Another headline in lesbian land these days is that there are no more bars. Of the 63,000 bars in the United States, only 21 are lesbian. Thankfully, a new initiative called the Lesbian Bar Project, fronted by actress Lea DeLaria, is raising money to keep struggling lesbian bars open and help fund new ones. Over $151,000 has been raised so far.
Inspired by this project, three New Yorkers, Rachel Karp, 26, Sarah Gabrielli, 26, and Jen McGinity, 42, set off on a lesbian bar road trip around America and reported back via a podcast (cruisingpod.com.) The three women declare Oklahoma to be an unlikely hot lesbian spot, although Karp admits that that there are currently “zero bars exclusively for lesbians” but “many that are exclusively for gay men.” She adds, “It’s strange and sad that gay male spaces don’t focus more on inclusivity as an active goal.”
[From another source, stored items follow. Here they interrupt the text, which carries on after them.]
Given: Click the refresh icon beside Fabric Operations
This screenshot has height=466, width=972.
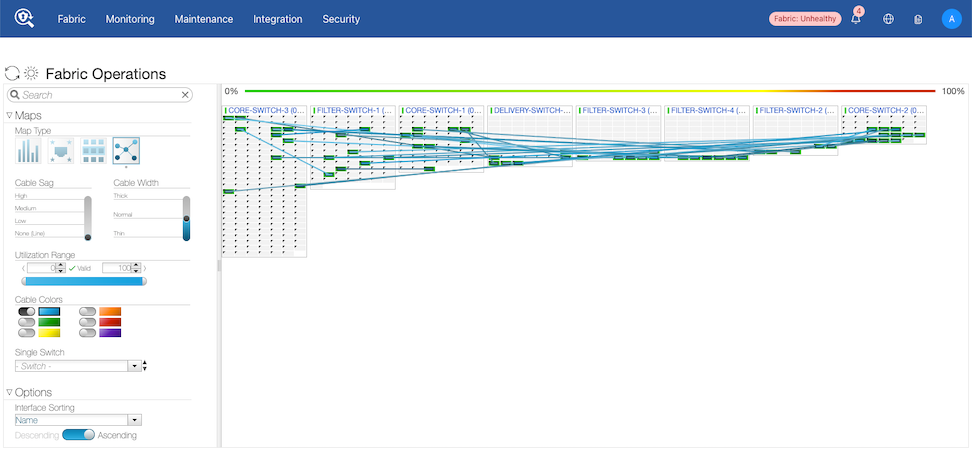Looking at the screenshot, I should (x=12, y=74).
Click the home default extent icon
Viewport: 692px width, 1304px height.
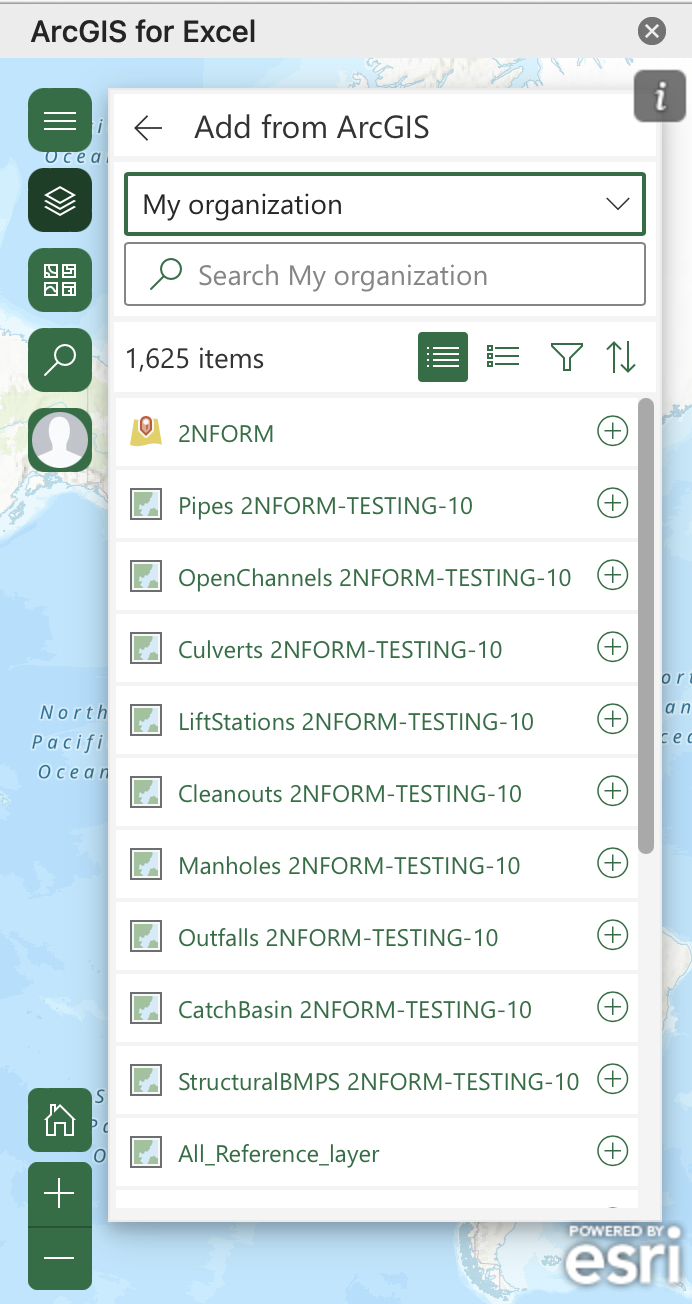coord(60,1120)
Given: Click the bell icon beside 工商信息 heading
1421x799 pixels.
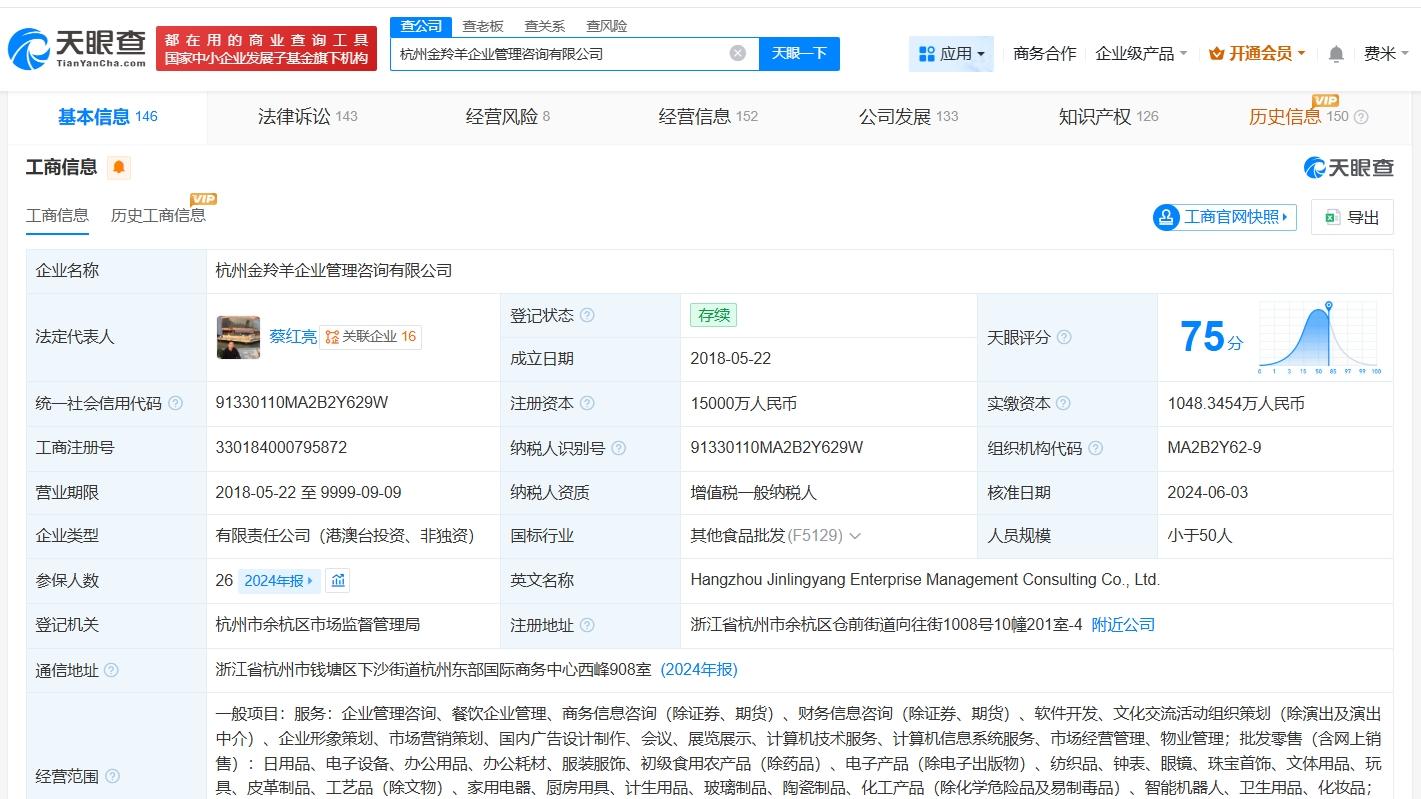Looking at the screenshot, I should tap(120, 167).
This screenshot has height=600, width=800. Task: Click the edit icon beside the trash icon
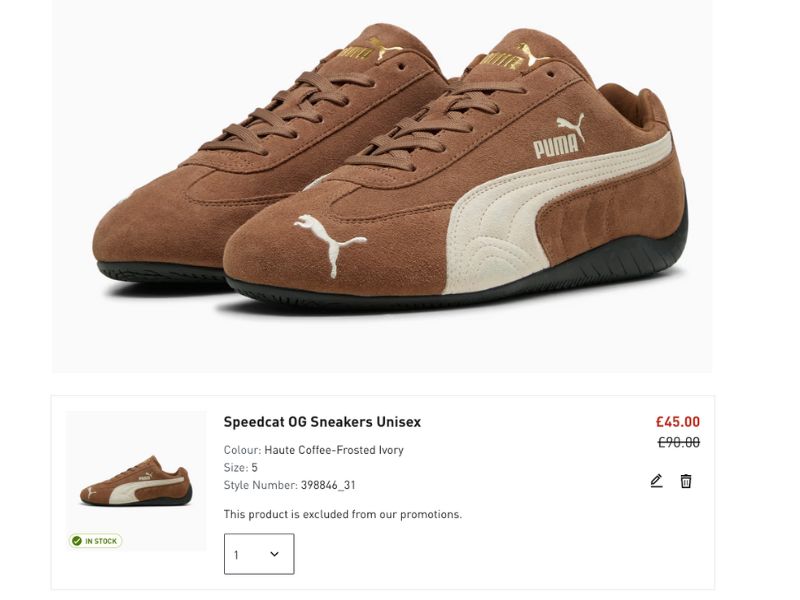click(655, 480)
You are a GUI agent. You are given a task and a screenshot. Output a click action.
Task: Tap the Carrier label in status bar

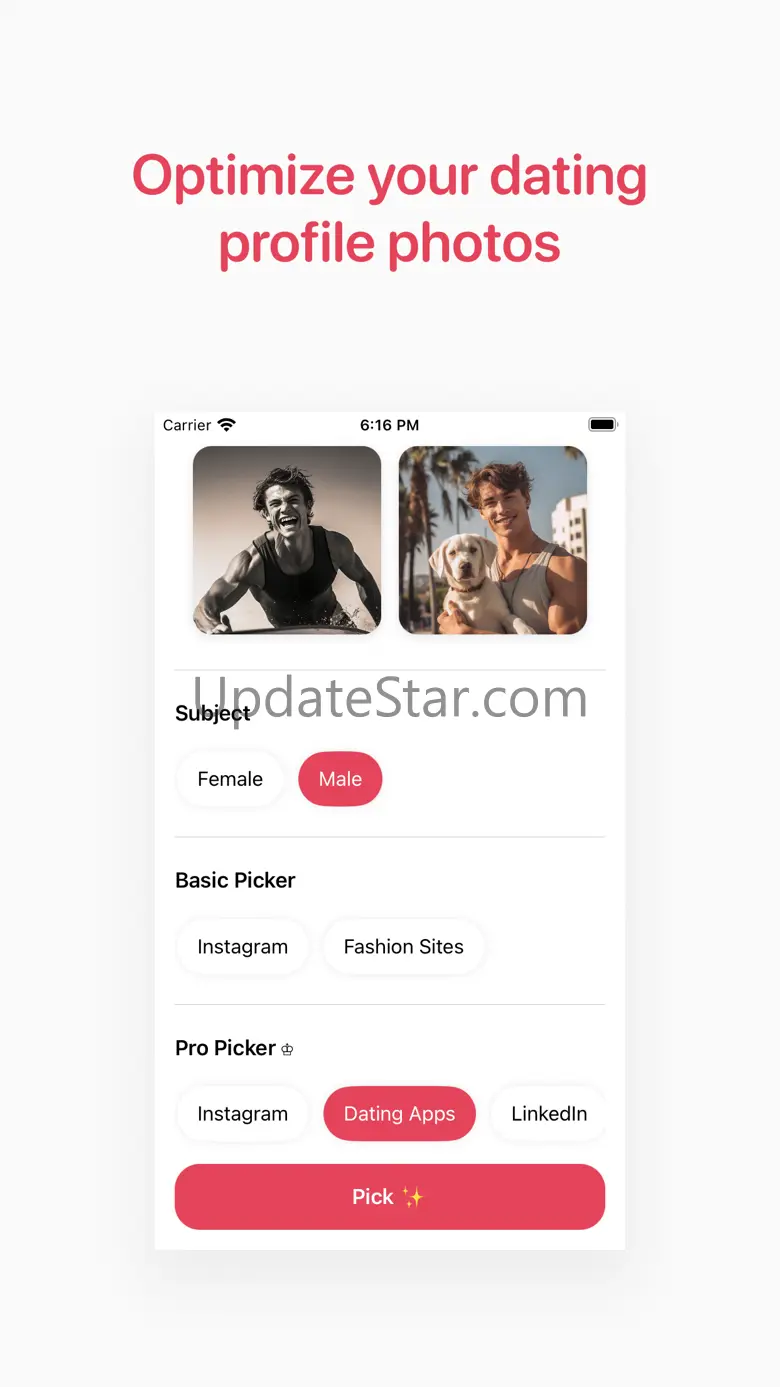coord(187,425)
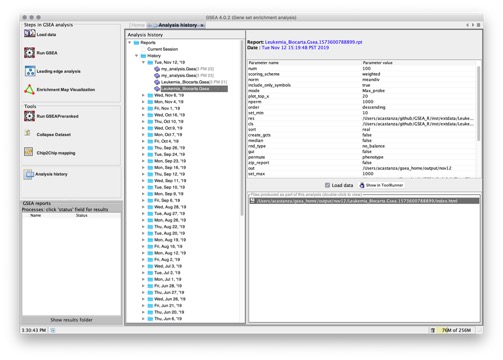Select the Collapse Dataset tool icon
The height and width of the screenshot is (360, 503).
click(28, 134)
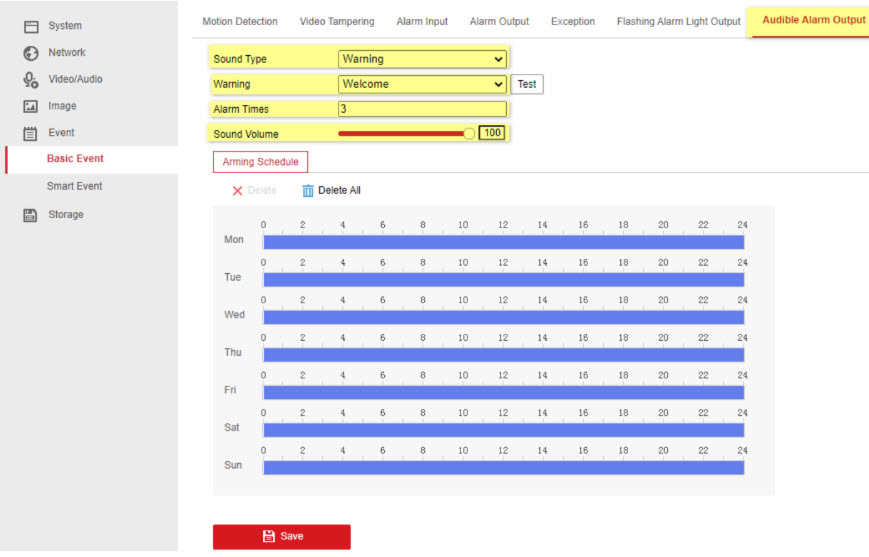Click the Image icon in sidebar
This screenshot has height=557, width=869.
tap(30, 107)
“What, you mean there’s no lesbian Grindr or Scruff?” my gay male friend, Dirk, 51, said later, showing me the hot dates he had lined up for that night alone. Things seem much simpler in the Homosexual Cis Male Nation. “We swap dick pics and agree to meet for coffee,” he shrugs. I tell him it’s way slower on the lesbian apps. I finally met up with an “LLL” (Late Life Lesbian) after two weeks of texting. She was a traumatised former Mormon who still lived with her husband for security and financial reasons. “What happens if my legs get cut off?” she demanded to know twice during our date. “Who’s going to come visit me in hospital?”
LA-based Elena Rosa has set up a virtual nightclub project called Last Butch. She has reconstructed lesbian bars of the past, dating back as far as the 1950s – with voice recordings from historians and former bar patrons. “These bars are birthing grounds to explore and frame our identity, history and activism,” she says. “Because of this I believe they are sacred spaces.” The next virtual bar night is on 13 August.
In the UK, there’s still one remaining lesbian bar in London, Girl Soho. But it’s underground with no windows. Filmmaker, writer and former commissioner at Channel 4 Jacquie Lawrence (currently working on a script called Triple L about an LLL in Newcastle) made a successful documentary this year called Gateways Grind. It’s about the historic lesbian club on the King’s Road. She’s now looking into creating a lesbian members club. “A lot of us are older now. We don’t want scuzzy clubs with blaring music.”
Yet Siobhan Fahey, 56, the award-winning producer behind this year’s smash-hit outsider-lesbian documentary, Rebel Dykes, about a group of underground punk feminist lesbians of the 1980s, likes the rough and tumble summer festivals that make up the queer women’s social circuit these days. She uses the word “queer” about herself (“I love it for being such a vague word”) and doesn’t particularly care for women-only spaces.
She doesn’t mind laughing and dancing in muddy fields at the likes of L-Fest or Oban Festival, where she’s going later this month while the gayboys are sipping their cocktails in Mykonos.